- Born: 1875 Shkodër, Sanjak of Scutari, Ottoman Empire
- Died: 1954
- Other names: Marie Çoba
- Occupation(s): Feminist and suffragette
- Spouse: Ndoc Çoba
- Awards: Naim Frashëri Order

= Shaqe Çoba =

Albanian Feminist

Shaqe Çoba, née Shiroka, (1875–1954) was an Albanian feminist and suffragist. She founded The Albanian Woman (Gruaja Shqiptare), an organization for upper-class women which briefly published a magazine of the same name that covered women's issues.

==Life==
Shaqe Çoba was born in Shkodër, which was then part of the Sanjak of Scutari of the Ottoman Empire, in 1875. She attended middle school in a convent school in Zagreb, Croatia, then part of the Austro-Hungarian Empire. On the way to attend school in Venice, Italy, in 1904, she met her future husband Ndoc Çoba, with whom she had one son. She died in 1954.

==Work==
On 3 August 1920, Shaqe Çoba founded and led The Albanian Woman for upper-class women of Shkodër to help support the Albanian National Army defending against Yugoslav incursions into northern Albania.
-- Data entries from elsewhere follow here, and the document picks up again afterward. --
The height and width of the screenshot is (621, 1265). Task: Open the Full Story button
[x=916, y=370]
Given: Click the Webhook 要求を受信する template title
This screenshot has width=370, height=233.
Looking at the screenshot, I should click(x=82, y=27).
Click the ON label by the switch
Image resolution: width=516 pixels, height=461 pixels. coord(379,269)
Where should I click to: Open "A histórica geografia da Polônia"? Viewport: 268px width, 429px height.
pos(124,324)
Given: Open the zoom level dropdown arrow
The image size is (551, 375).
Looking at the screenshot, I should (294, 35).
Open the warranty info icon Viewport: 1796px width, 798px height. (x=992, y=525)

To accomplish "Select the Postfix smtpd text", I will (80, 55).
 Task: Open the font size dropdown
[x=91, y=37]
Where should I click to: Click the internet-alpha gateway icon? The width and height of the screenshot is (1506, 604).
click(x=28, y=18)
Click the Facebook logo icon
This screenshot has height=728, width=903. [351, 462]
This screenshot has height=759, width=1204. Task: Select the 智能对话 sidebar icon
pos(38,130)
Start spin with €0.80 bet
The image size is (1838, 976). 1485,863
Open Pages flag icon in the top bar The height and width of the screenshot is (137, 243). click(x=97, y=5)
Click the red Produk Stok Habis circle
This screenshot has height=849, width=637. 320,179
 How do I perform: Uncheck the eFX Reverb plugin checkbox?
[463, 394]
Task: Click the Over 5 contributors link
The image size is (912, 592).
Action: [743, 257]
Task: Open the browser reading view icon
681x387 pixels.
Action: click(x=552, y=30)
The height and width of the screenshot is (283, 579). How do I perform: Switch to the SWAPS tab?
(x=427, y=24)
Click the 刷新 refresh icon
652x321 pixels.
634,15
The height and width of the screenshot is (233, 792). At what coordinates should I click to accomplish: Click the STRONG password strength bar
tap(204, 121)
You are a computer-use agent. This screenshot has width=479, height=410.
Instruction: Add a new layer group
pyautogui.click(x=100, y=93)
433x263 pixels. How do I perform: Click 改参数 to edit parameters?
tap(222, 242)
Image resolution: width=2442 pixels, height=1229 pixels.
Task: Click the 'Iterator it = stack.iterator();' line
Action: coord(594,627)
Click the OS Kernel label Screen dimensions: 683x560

The organization was also concerned with the emancipation of women and published a magazine of the same name that publicized the name of donors and the amounts donated to encourage donations for distribution to the soldiers and their families. The magazine published many articles on Albanian women's "rights and duties" before it closed after publishing its July 1921 issue.

==Legacy==
On the ninetieth anniversary of Albanian independence in November 2002, the President of the Republic of Albania, Alfred Moisiu, posthumously awarded Çoba the Naim Frashëri Order (Urdhri "Naim Frashëri") for her participation in the 1920s independence movement as a fighter "against the division of Albania and for the emancipation of the Albanian woman."